Hevesh posted anonymously for 6.5 years before revealing her identity in 2015 via a YouTube video.

In December 2018, YouTube used Hevesh's video "A Merry Domino Christmas" on their Twitter account without giving Hevesh credit. After Hevesh tweeted criticism of YouTube for co-opting her video for promotional purposes without crediting her, YouTube publicly apologized and tweeted credit for the video.

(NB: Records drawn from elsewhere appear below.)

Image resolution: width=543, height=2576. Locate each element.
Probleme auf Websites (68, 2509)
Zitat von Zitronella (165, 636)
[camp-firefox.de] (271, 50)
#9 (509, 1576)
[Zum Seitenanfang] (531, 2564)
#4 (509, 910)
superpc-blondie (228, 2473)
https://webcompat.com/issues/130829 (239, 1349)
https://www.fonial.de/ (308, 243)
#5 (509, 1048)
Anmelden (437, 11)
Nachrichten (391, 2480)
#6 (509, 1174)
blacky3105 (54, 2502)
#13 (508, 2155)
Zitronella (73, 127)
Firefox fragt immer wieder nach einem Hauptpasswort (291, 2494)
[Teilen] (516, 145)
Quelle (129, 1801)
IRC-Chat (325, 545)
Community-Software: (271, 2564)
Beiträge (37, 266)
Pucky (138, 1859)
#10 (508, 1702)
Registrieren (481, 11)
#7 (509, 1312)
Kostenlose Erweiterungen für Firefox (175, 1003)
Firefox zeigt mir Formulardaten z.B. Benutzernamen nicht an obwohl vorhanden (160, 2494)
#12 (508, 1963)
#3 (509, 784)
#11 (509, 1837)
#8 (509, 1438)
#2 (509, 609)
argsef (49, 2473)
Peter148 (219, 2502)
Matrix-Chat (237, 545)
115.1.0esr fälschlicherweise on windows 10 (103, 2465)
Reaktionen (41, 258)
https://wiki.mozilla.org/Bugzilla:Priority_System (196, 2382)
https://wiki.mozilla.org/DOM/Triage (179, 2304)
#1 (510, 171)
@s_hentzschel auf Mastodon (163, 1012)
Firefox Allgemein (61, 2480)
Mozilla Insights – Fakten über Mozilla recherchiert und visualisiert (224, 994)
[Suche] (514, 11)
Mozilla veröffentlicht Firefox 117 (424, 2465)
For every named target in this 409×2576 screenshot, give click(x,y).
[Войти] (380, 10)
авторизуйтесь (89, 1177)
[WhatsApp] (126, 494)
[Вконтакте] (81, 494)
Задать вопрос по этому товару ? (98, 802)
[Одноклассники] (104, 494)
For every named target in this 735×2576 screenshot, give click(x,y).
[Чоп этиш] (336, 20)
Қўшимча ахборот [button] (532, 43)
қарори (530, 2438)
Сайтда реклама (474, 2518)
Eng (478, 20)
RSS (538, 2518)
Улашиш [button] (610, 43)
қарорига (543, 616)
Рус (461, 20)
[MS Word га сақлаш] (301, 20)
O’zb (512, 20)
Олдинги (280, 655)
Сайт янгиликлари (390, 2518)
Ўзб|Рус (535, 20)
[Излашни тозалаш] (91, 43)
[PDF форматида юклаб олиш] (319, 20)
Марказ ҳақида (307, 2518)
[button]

Hevesh worked with Endemol Shine North America to create a competitive reality show around building domino effect chains, tentatively called Domino Effect, in the same vein as Endemol's Lego Masters, announced in August 2020. In March 2021, RTL 4 Netherlands and France's M6 ordered local versions of the domino competition format created by Hevesh and Endemol.

=== Domino set ===
In 2020, Hevesh and Spin Master launched H5 Domino Creations at the North American International Toy Fair in New York City. The set comes with 100 improved dominoes which Hevesh described as being "specially made for toppling".

=== Domino art ===
She was approached by Campbell Soup Company in 2013 to create a commercial for them. Since 2014, Hevesh's domino art has been featured at the annual Brattleboro Museum and Art Center Domino Toppling Extravaganza.

She has since created ads for companies—such as Prudential Financial, Ford Motors, and Honda— and films such as The Hunger Games: Catching Fire and Despicable Me. She was part of the team commissioned to set up dominoes for a scene in Collateral Beauty. In 2017, Hevesh was hired by Marvel to create a Spider-Man-inspired domino art piece.

== Lily Topples the World ==
In 2021, a documentary about Hevesh titled Lily Topples the World premiered at the virtual South by Southwest, where it won the Grand Jury Prize in the Documentary Feature Film Competition. Soon after, the film won the Audience Award for Best Documentary at the 2021 San Francisco International Film Festival. It was directed by Jeremy Workman. Lily Topples The World was produced by Robert Lyons and executive produced by actress Kelly Marie Tran in her first producing role.

== Awards ==
Hevesh was listed on the 2020 Forbes 30 Under 30 list in the category "Art & Style". She was one of the United States Junior Chamber's Ten Outstanding Young Americans in 2022.